** MATERIAL PROVIDED follows **
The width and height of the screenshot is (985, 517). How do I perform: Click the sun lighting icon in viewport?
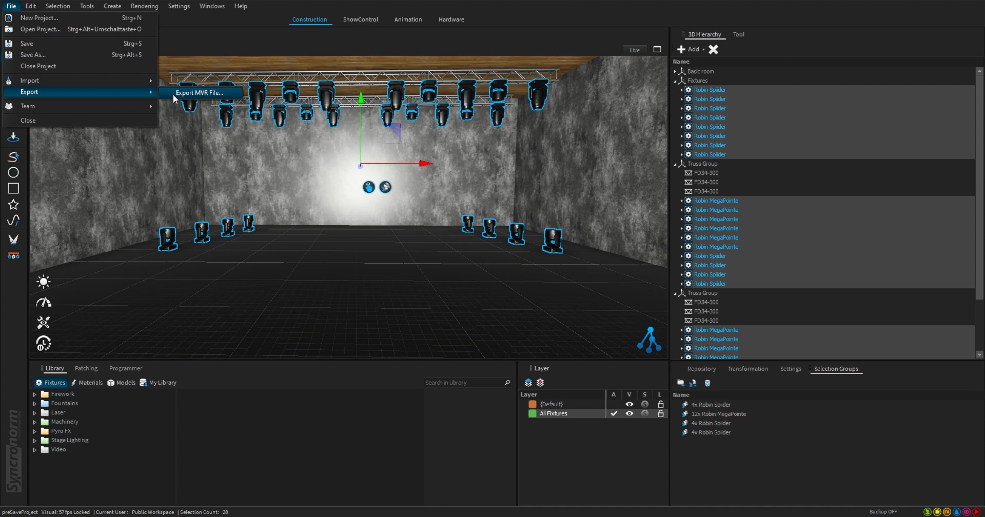44,282
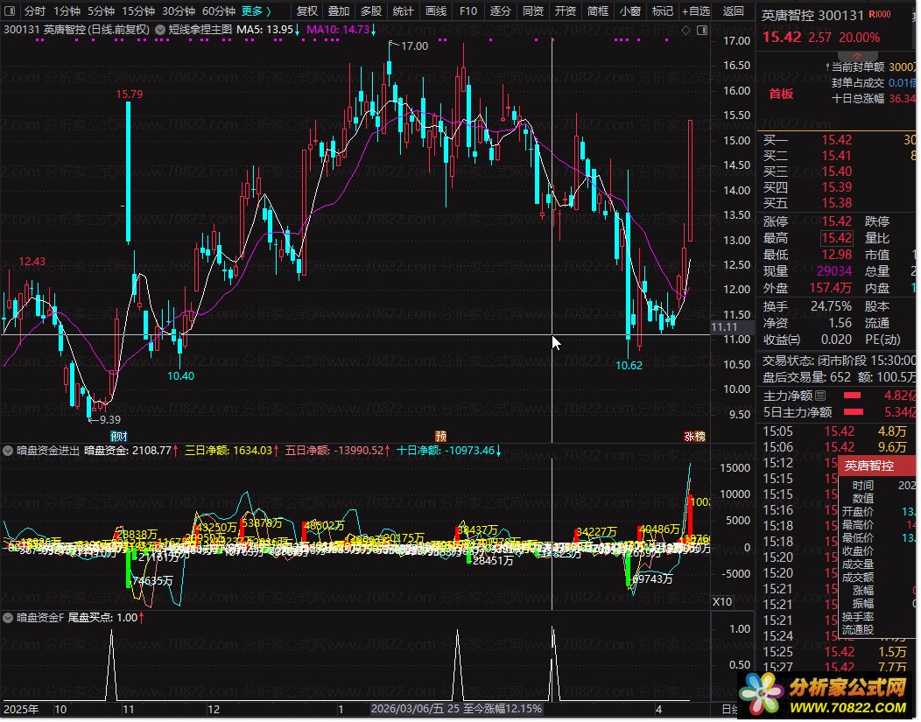Image resolution: width=921 pixels, height=722 pixels.
Task: Add stock to watchlist with +自选
Action: (694, 11)
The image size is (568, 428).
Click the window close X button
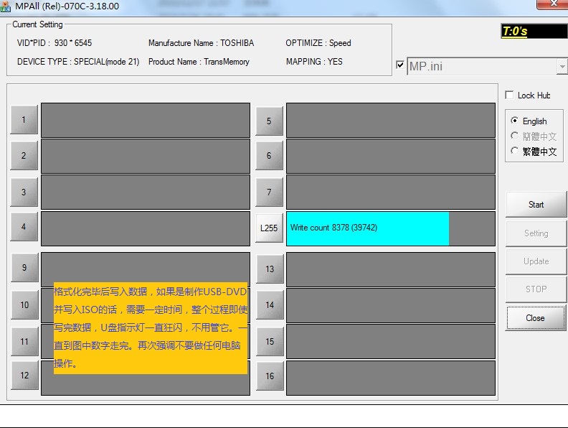549,4
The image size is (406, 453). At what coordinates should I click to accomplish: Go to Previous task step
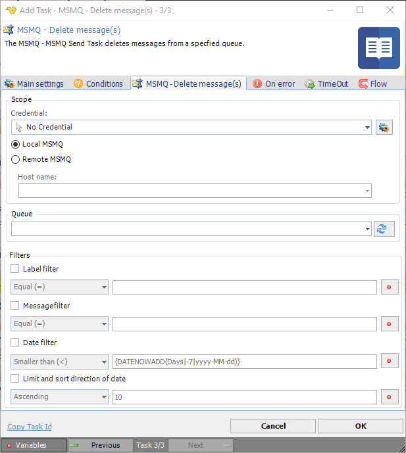tap(100, 445)
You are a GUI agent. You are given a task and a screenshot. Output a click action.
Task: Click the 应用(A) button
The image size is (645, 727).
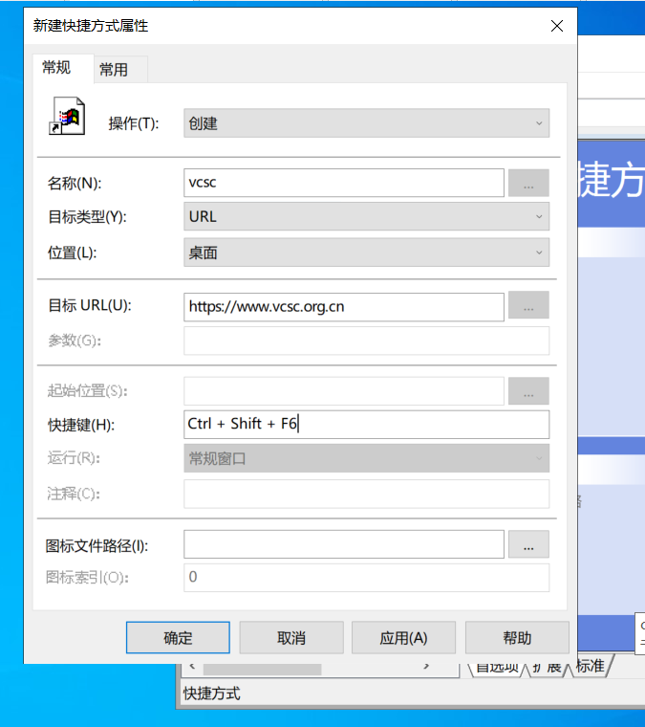pos(403,638)
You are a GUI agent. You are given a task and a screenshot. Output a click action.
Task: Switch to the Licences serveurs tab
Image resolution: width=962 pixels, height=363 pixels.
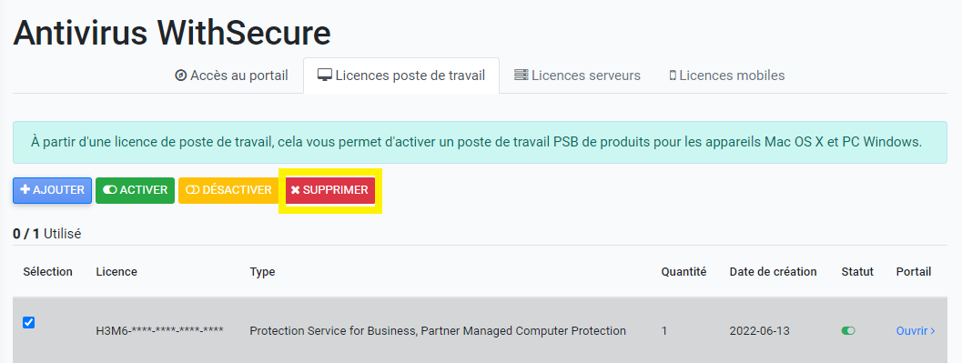point(577,76)
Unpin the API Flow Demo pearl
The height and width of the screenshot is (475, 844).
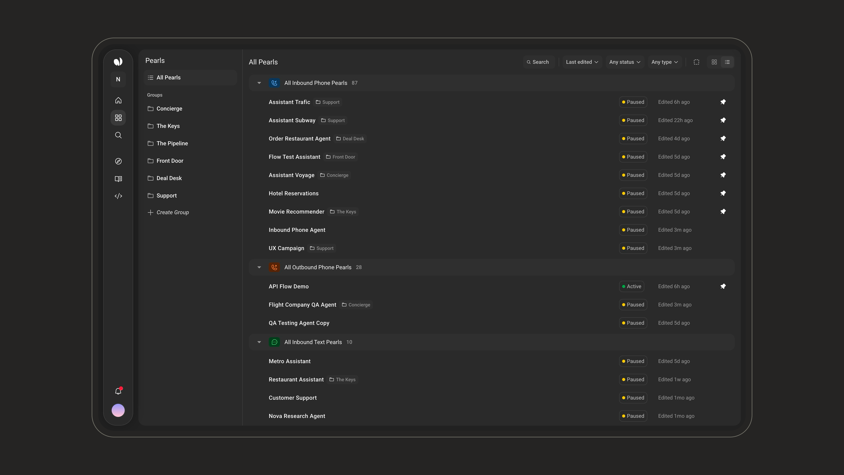(x=723, y=287)
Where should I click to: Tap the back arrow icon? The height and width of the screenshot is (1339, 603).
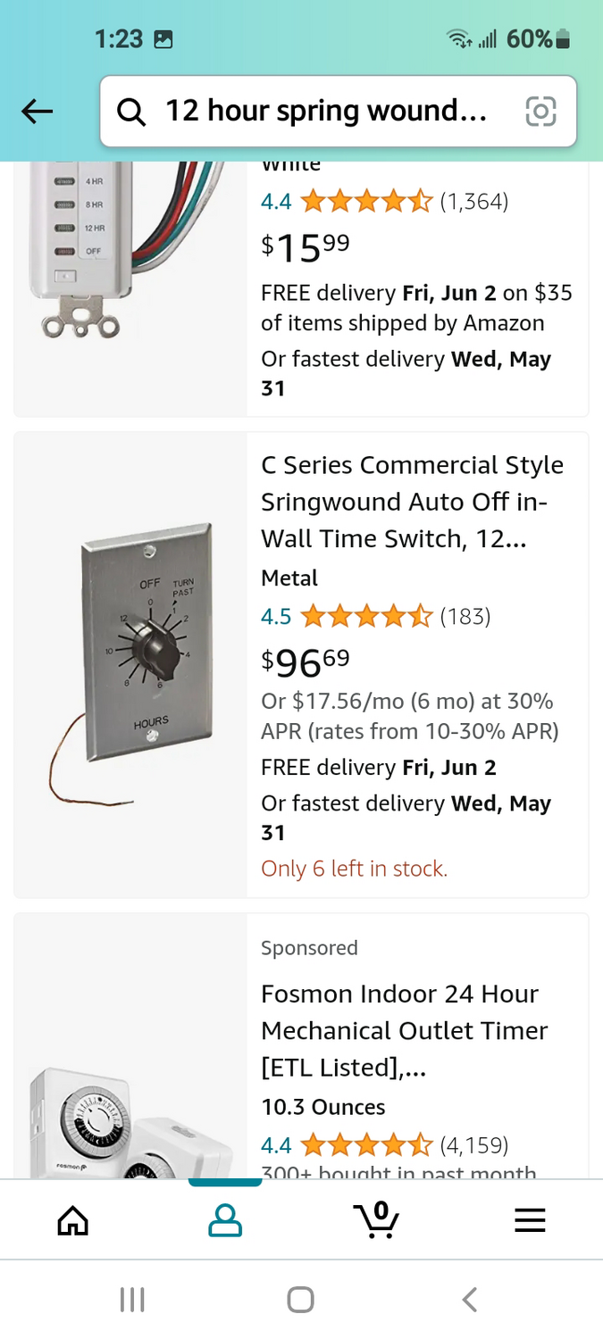point(38,112)
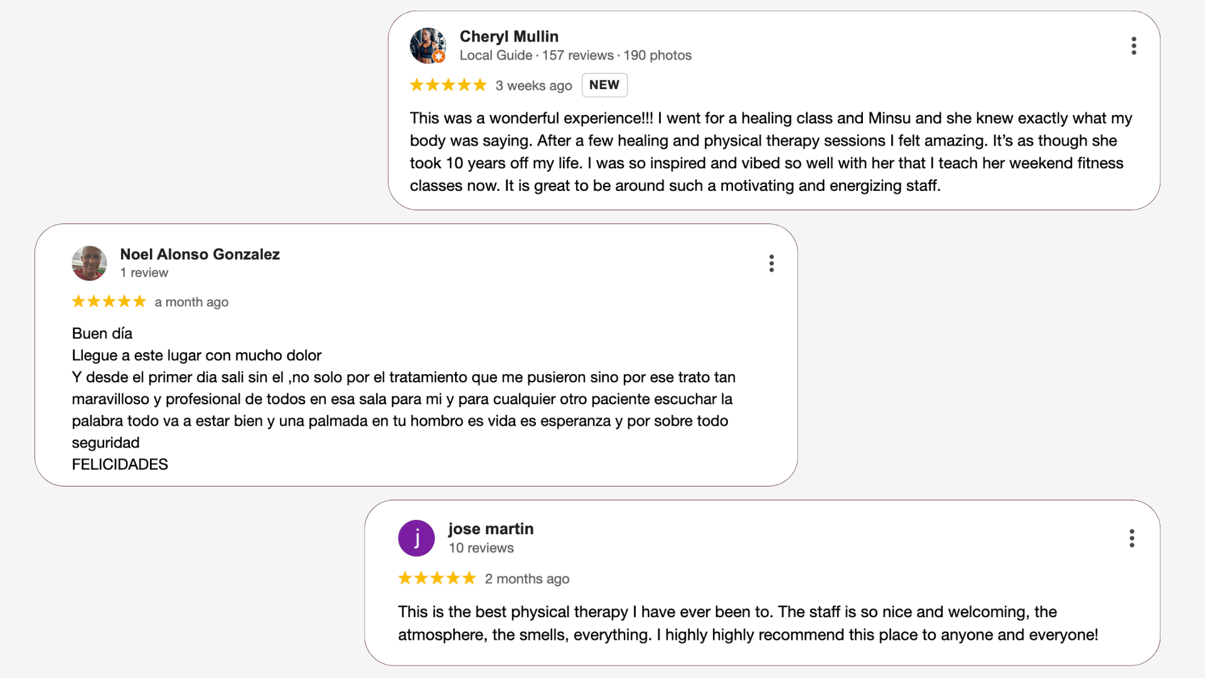Click the 1 review text under Noel

pyautogui.click(x=144, y=272)
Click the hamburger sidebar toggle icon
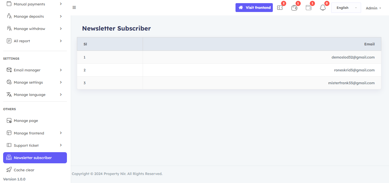Viewport: 389px width, 183px height. pyautogui.click(x=74, y=7)
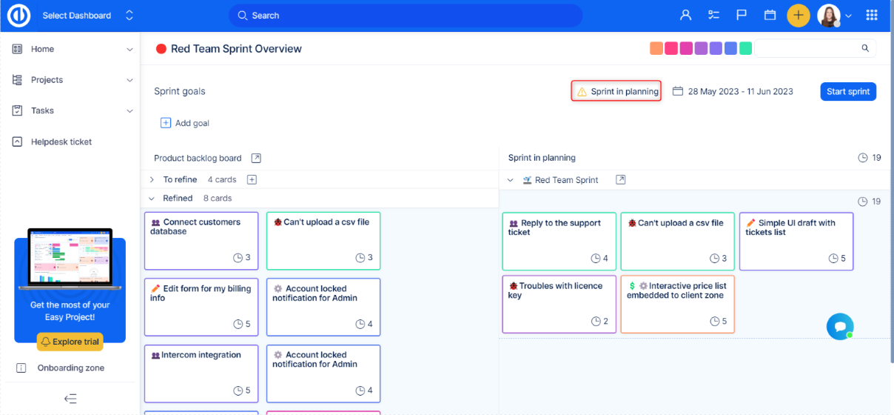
** End of MATERIAL PROVIDED **
### WHAT YOU HAVE TO DO
Would you please set down the data above again exactly, without its pictures?

### SOLVED EXERCISE
The width and height of the screenshot is (985, 517). How do I perform: Click the sun lighting icon in viewport?
44,282
Image resolution: width=921 pixels, height=722 pixels.
Task: Add stock to watchlist with +自选
Action: (694, 11)
The image size is (568, 428).
Click the window close X button
549,4
The image size is (406, 453). At what coordinates should I click to accomplish: Go to Previous task step
tap(100, 445)
You are a GUI agent. You are given a task and a screenshot. Output a click action.
Task: Click the 应用(A) button
The image size is (645, 727).
pos(403,638)
You are a GUI agent. You are given a task and a screenshot. Output a click action.
Task: Switch to the Licences serveurs tab
Image resolution: width=962 pixels, height=363 pixels.
point(577,76)
Unpin the API Flow Demo pearl
The height and width of the screenshot is (475, 844).
(x=723, y=287)
Where should I click to: Tap the back arrow icon? The height and width of the screenshot is (1339, 603).
point(38,112)
Click the 1 review text under Noel

pyautogui.click(x=144, y=272)
Click the hamburger sidebar toggle icon
Viewport: 389px width, 183px height. pyautogui.click(x=74, y=7)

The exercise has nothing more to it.